In addition to public and private methods, Ruby also knows protected methods. Protected visibility does not have an obvious use case, so I thought I’d share an example of how it could be put to use.
Protected methods are mostly unavailable to outside callers, like private methods are. The difference is is, that protected methods can be called by other objects of the same class.
Let us make a point
Consider we have defined a value object Point
, consisting of a pair of
coordinates:
class Point
def initialize(x, y)
@x, @y = x, y
end
end
The two coordinates are an implementation detail of the value, so we don’t define public attribute reader methods. We can use our new point value like so:
start = Point.new(3, 10)
finish = Point.new(5, 20)
line = Line.new(start, finish)
Value object equality
Since value objects are defined by their contents, we want two points with the same coordinates to be considered equal. This currently is not the case:
Point.new(1, 1) == Point.new(1, 1)
# => false
Ruby lets us override the #==
and #eql?
methods to implement our own
comparison logic. For all intents and purposes, we can use the same logic in
these two methods:
class Point
def initialize(x, y)
@x, @y = x, y
end
def ==(other)
# TODO
end
alias_method :eql?, :==
end
Our custom #==
method needs to compare its own coordinates to that of other
.
The easiest solution is to expose attribute reader methods:
class Point
attr_reader :x, :y
def initialize(x, y)
@x, @y = x, y
end
def ==(other)
self.class == other.class &&
self.x == other.x &&
self.y == other.y
end
alias_method :eql?, :==
end
This will solve our immediate problem:
Point.new(1, 1) == Point.new(1, 1)
# => true
But, now we have exposed our value object’s internal state to the world in order to compare that object to another object of the same type.This is where protected methods come into play.

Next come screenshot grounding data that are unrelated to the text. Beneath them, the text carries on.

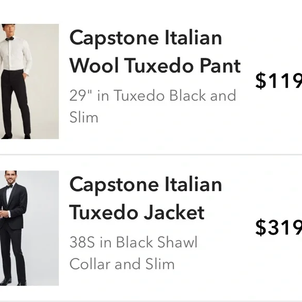Click dress shoes in jacket product photo
This screenshot has width=302, height=302.
[13, 282]
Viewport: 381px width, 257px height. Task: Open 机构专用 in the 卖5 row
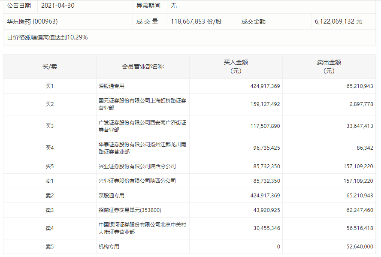point(109,247)
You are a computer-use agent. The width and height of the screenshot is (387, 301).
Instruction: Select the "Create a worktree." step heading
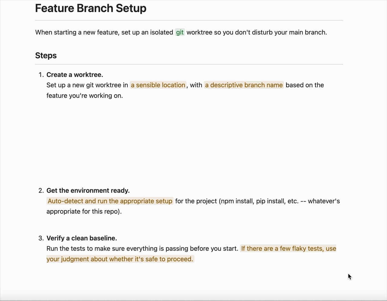coord(75,75)
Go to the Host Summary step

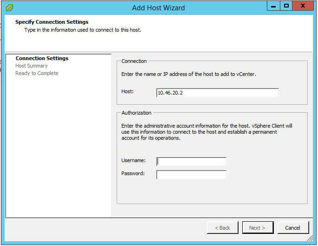coord(31,66)
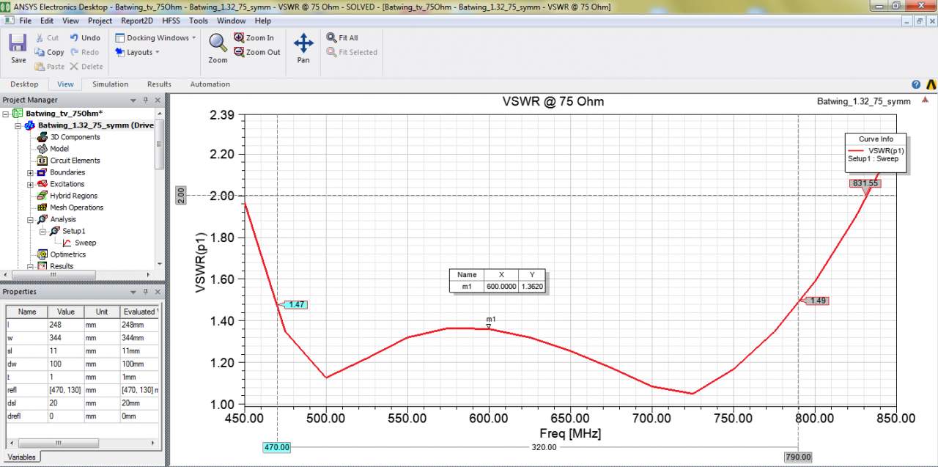Viewport: 938px width, 467px height.
Task: Toggle auto-hide pin on Properties panel
Action: coord(145,292)
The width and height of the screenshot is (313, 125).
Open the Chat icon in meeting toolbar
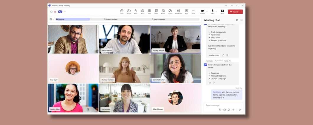122,11
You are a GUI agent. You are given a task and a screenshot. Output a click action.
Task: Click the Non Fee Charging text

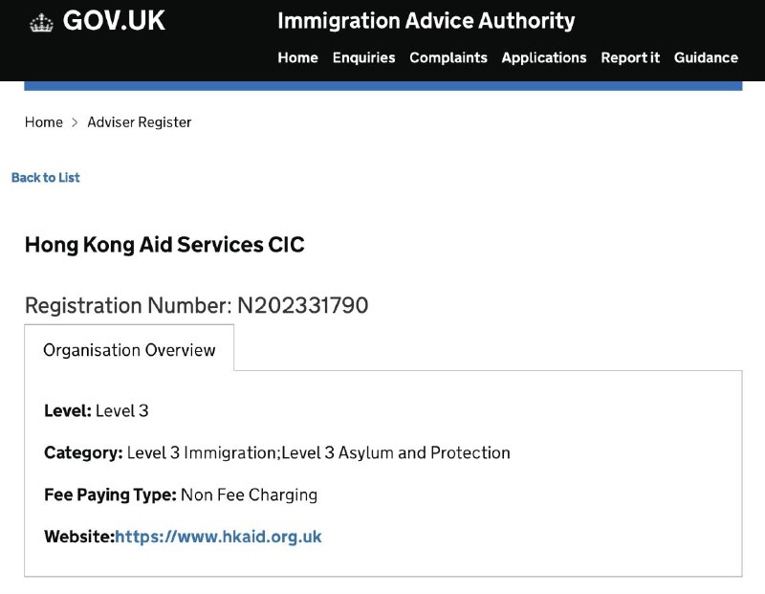(249, 495)
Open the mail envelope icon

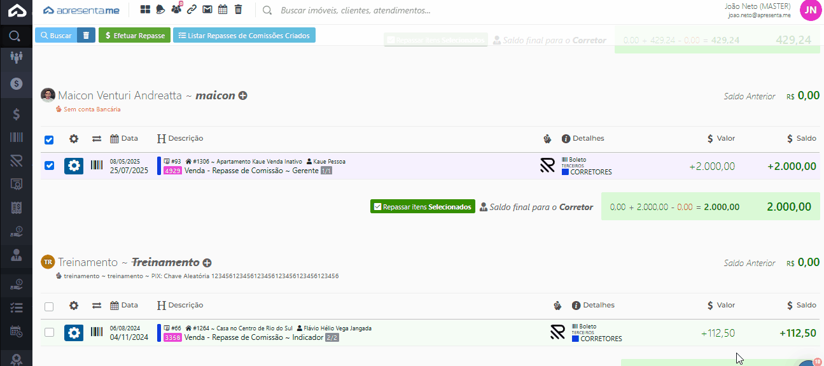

Declaring methods protected
We can use protected
to expose our attribute readers to just other objects of
the same type:
class Point
attr_reader :x, :y
protected :x, :y
def initialize(x, y)
@x, @y = x, y
end
def ==(other)
self.class == other.class &&
self.x == other.x &&
self.y == other.y
end
alias_method :eql?, :==
end
Our custom comparison stil works, but you can no longer call the x
and y
methods from outside a Point
object:
Point.new(1, 3).x
# => protected method `x' called for #<Point:0x007f7f82276678 @x=2, @y=2> (NoMethodError)
Ruby (since version 2) also reports that a Point
object does not respond to
the x
method:
Point.new(1, 3).respond_to?(:x)
# => false
Admittedly, this use case isn’t all that common in your everyday code. But if Ruby supports it, it’s good to know for that one time you actually need it.